Halal business continues to grow both in Turkey and the world, expected to reach $3.7 trillion-worth by 2019, according to the Thomson Reuters foundation.
The industry, which includes travel, food, finance and fashion, has a nearly-two-billion-strong consumer base among the world's Muslims.
The term "halal" applies to companies actively seeking to reach a Muslim population with products that fall within the bounds of Islam's lifestyle guidelines.
In Turkey, the sector has taken off in recent years, boosted by support from the government. Turkey's Economy Minister Nihat Zeybekci announced earlier this week the opening of Turkey's first halal accreditation agency, to service the many industries seeking product approval.
Several of Turkey's halal clothing companies have found worldwide success, with entrepreneur Kerem Türe's online company Modanisa one such example.
Türe started his company in 2011, with the aim of providing Muslim women a wider range of clothing options in line with the Islamic dress code.
"Just because they [Muslim women] wanted to cover a little more, the world ignored them and they had to suffer with the same old boring clothes. We thought it was unfair," explained Türe, during a TEDx talk in Bulgaria.
The company's first clothing manufacturer was skeptical about the market interest for modest garments and demanded upfront payment for orders.
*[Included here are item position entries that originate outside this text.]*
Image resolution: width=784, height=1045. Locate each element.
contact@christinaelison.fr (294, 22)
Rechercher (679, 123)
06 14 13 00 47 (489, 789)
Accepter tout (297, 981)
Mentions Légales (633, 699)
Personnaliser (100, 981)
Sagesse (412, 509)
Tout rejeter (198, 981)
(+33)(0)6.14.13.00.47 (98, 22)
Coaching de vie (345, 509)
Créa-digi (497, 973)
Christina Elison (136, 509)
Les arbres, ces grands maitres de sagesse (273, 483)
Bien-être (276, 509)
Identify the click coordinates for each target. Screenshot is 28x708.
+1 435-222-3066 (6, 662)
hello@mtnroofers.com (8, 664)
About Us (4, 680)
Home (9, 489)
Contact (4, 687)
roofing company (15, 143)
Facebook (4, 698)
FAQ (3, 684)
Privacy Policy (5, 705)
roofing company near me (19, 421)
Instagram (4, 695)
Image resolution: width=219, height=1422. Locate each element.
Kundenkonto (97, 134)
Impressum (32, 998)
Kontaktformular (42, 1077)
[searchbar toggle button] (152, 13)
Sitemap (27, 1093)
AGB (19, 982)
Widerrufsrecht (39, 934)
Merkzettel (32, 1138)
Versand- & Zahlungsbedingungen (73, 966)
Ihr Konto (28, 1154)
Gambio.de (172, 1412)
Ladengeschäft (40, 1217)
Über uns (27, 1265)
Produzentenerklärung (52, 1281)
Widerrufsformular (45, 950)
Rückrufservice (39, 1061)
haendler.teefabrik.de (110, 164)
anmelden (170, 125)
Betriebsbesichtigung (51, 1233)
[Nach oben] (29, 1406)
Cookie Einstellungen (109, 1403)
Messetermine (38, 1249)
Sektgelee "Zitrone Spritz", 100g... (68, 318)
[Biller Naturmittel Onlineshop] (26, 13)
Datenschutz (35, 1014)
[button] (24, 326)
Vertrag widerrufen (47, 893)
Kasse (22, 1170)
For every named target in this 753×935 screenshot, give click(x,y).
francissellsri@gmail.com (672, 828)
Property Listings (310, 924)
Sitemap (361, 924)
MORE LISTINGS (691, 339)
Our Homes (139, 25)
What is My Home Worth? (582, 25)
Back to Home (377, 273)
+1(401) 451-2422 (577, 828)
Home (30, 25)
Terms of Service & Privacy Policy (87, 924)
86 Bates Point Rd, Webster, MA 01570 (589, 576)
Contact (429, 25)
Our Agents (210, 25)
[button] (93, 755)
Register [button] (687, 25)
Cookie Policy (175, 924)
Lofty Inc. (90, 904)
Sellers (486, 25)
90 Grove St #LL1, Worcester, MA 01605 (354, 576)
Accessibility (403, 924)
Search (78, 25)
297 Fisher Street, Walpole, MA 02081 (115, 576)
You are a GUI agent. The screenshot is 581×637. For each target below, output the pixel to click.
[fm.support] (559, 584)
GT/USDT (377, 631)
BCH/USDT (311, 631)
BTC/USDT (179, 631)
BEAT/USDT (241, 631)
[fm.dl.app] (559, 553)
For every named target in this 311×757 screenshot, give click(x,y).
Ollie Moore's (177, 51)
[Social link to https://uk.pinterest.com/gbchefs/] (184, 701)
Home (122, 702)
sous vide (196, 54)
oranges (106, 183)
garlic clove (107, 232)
However, the long-sleeved tunics found a ready market, and Türe's company was soon back for more orders.
Today, Modanisa sells to customers in 120 countries, with 100 million shoppers visiting the company website each year.
"Modanisa now has 300 suppliers and 30 designers, it's become a platform for hundreds of suppliers from all over the world who want to sell products on our site," a Modanisa representative told Al Jazeera.
The interest in halal industry has now expanded to western countries, even those with relatively small Muslim populations.
The U.K in 2013 became the first non-Muslim country to issue an Islamic law-compliant government bond, with former Prime Minister David Cameron stating London would become "one of the great capitals of Islamic finance."
Brazil, a country with a very small Muslim population, has become the world's largest halal beef exporter, earning nearly $6 million in 2015.
Major brands have also picked up the trend, as companies from Subway to H&M cater toward Muslim communities at their stores around the world.
Turkey serves to benefit from the expansion in multiple regards: halal business markets grow, consumers enjoy an increasing range of products, and Turkey itself welcomes growing numbers of Muslim tourists from around the world.